Но тут Михайло, врасплох захваченный сном, звучно всхрапнул и оставил своё мнение о гибельности чистоты и порядка для чистых младенческих душ без подтверждения и объяснения.
Арефий Гиблый постоял ещё немного и отправился на свой пост.
Он пришёл туда, когда уже ночь побледнела и воздух посвежел от близости утра. Его будка помещалась почти в поле и теперь показалась ему более одинокой и отдалённой от всего, чем казалась ему раньше. Но раньше это не рождало в нём никаких особенных дум и ощущений, а сегодня - родило. Он сел на скамейку перед дверью в будку. Вокруг скамейки разрослись уродливые кусты бузины, и его серая, сутулая фигура слилась с их тёмным фоном.
Он думал. Это были тяжёлые, неповоротливые думы, и много нужно было времени, чтоб они, наконец, оттиснулись в голове Арефия в форму вопроса: имеют ли люди право родить детей, коли не могут вывести их в люди?

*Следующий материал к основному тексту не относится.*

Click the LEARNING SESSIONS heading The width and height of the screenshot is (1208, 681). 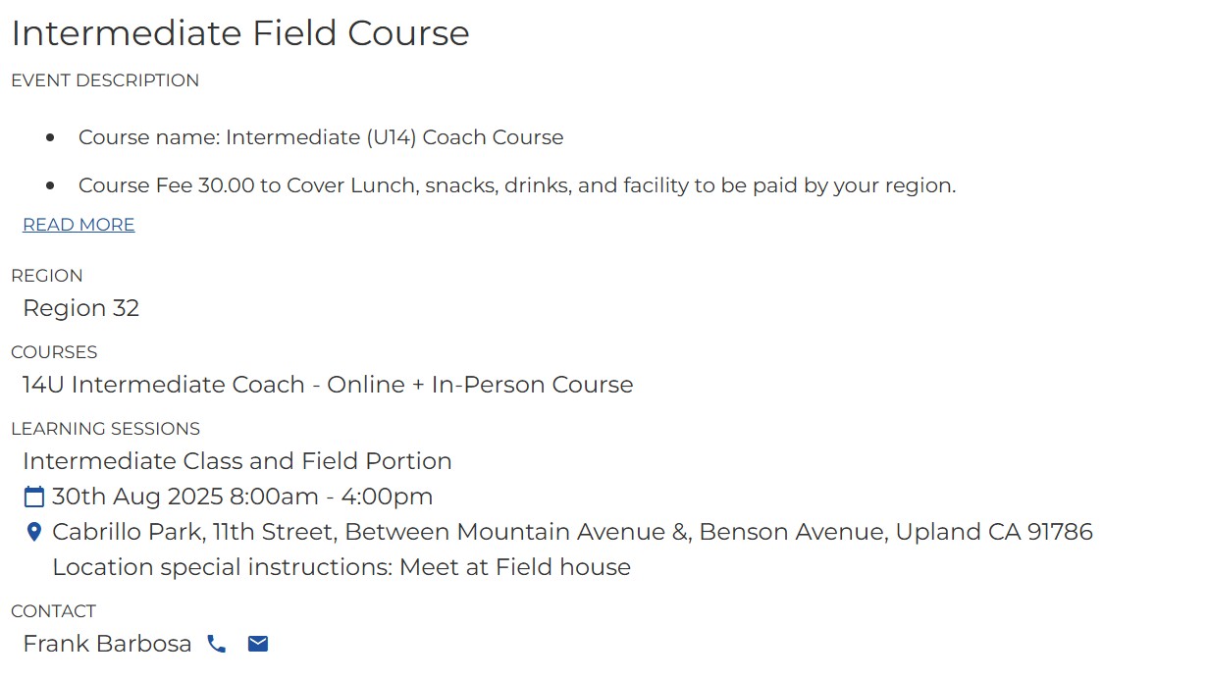pyautogui.click(x=105, y=429)
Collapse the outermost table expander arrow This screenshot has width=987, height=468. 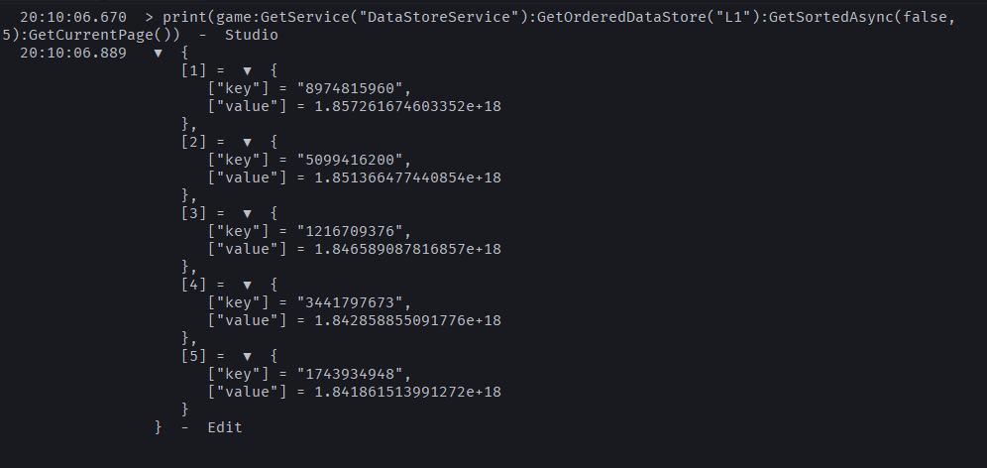point(158,54)
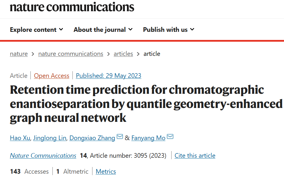
Task: Click the Nature Communications italic journal link
Action: pyautogui.click(x=43, y=156)
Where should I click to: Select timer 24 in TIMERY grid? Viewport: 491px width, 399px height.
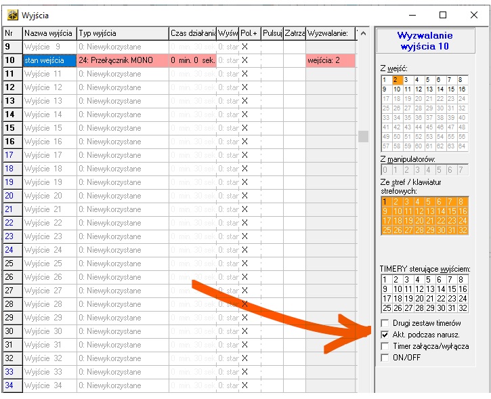coord(462,299)
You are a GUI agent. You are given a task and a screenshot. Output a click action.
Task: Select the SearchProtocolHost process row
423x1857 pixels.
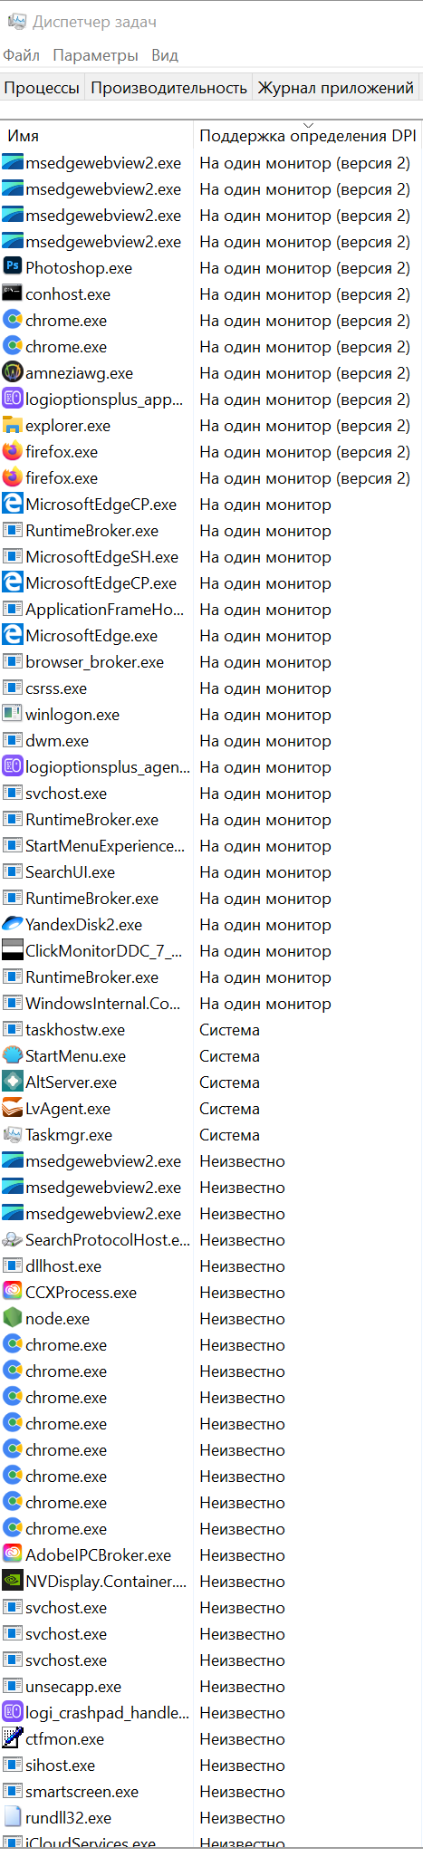(211, 1239)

Арефий Гиблый чуть не свихнул себе мозгов, когда, наконец, разрешил этот вопрос суровым и тяжёлым "нет, не имеют!" Тогда ему стало легче, он глубоко вздохнул и, погрозив в пространство кулаком, сквозь зубы произнёс:
– Анафемы подлые!
Всходило солнце, и его первые лучи, ударяя в окна будки, отражались на их стёклах огненным золотом, отчего эти два окна казались громадными смеющимися глазами странного чудовища с острой, зелёной головой, вылезавшего из земли посмотреть на свет божий, причём кусты бузины, всползавшие на крышу, можно было принять за растрёпанные кудри, а щели над дверью будки - за морщины на весёлом, улыбавшемся челе чудовища.